Its hilt overlaid with thick silver, then fire-gilt.
Base 4.5 mm
Reinforced tip 7 mm
Base 48 mm
At thickened tip 23 mm
At blade/hilt junction
Iron, steel, gold, rubies, diamond, wood, textile, silver
Early 19th century
U.K. based dealer and collector
Anything similar for sale?
A smaller-sized katar with strog, triangular blade with a reinforced tip. It has a center panel with a raised "tree of life", and bright burnished edges. At the base of the blade are chiseled and pierced with two mythical animals, yali.
The base of the hilt is like the profile of an open book, and the handle bars with swollen centers have floral ornaments in between. These characteristics are typical for work done in Bundi, Sirohi, and Delhi and are possibly associated with the Chauhan Rajputs who ruled Bundi and Sirohi and had a strong presence in Delhi.

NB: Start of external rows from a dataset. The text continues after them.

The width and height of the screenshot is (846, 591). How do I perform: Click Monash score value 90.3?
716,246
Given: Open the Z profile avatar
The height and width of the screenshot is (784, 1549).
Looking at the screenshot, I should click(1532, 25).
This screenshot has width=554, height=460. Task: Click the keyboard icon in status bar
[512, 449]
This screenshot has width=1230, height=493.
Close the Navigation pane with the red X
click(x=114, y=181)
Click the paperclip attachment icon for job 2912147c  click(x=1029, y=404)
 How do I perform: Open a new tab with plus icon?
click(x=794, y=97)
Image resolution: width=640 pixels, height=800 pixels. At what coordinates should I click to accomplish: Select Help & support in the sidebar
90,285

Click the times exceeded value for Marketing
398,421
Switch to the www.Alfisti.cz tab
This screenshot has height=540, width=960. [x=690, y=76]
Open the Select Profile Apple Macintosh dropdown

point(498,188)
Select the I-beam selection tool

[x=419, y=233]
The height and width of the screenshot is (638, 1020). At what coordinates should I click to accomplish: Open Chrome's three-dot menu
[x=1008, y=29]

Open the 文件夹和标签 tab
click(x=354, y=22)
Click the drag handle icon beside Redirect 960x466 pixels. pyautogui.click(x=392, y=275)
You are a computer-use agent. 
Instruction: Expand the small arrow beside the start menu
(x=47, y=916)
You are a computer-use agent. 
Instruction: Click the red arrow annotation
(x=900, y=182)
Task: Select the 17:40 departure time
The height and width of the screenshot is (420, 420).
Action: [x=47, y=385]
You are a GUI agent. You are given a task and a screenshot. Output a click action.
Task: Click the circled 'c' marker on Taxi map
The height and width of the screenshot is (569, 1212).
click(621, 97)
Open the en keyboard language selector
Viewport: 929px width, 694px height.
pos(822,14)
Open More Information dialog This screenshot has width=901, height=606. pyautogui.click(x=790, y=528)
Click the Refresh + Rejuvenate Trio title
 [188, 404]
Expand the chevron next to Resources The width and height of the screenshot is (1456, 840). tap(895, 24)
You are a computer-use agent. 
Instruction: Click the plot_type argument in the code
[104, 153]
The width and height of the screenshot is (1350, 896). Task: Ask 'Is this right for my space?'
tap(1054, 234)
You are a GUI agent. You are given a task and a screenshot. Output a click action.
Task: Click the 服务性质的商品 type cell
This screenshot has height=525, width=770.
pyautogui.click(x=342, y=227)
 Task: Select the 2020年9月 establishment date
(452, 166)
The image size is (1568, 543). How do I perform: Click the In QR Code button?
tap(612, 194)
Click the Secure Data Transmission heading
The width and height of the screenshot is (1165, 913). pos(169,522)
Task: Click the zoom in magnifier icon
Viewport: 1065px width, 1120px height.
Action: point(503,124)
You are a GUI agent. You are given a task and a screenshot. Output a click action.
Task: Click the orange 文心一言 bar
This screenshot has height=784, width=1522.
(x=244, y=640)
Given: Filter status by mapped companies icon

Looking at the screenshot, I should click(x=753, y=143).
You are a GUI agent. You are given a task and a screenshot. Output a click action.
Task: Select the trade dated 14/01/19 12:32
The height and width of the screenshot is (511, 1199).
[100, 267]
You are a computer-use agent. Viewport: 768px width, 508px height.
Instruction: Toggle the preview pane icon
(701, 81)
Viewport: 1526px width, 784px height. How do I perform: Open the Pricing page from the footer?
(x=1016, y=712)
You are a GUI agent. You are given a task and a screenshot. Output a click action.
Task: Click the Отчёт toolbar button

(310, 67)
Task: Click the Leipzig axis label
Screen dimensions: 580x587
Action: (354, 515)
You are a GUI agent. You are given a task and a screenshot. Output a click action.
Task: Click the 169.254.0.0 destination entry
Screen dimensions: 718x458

The hilt and chiseled yali are decorated with gold overlay. The work on the hilt is floral in nature and thickly applied. The exposed steel in-between the decorations usually indicates the hilt is wootz. In the present condition, no pattern is showing.
Both side bars are decorated with two rubies and one diamond on either side, making a total of four diamonds and eight rubies. They are set in kundan (gold).
It comes with an old scabbard, its fabric covering largely lost. It has a silver endpiece. It is not much, but nice to have. Consider it a free extra.
Dating / attribution
Hendley illustrates a katar that is clearly of the same school, but unfortunately, no dating or origin is mentioned.1
"The steel dagger is of graceful form,
handsomely carved with quaint figures,
which are enriched sparingly and tastefully
Two katar with the "open book" base and floral ornaments between the grip bars are illustrated in Hendley, 1888.2
Plate XL. -Five Daggers. Katar.-
(1) Blade with three ribs; sheath, wood covered with leather and velvet. Made at Delhi in 1805.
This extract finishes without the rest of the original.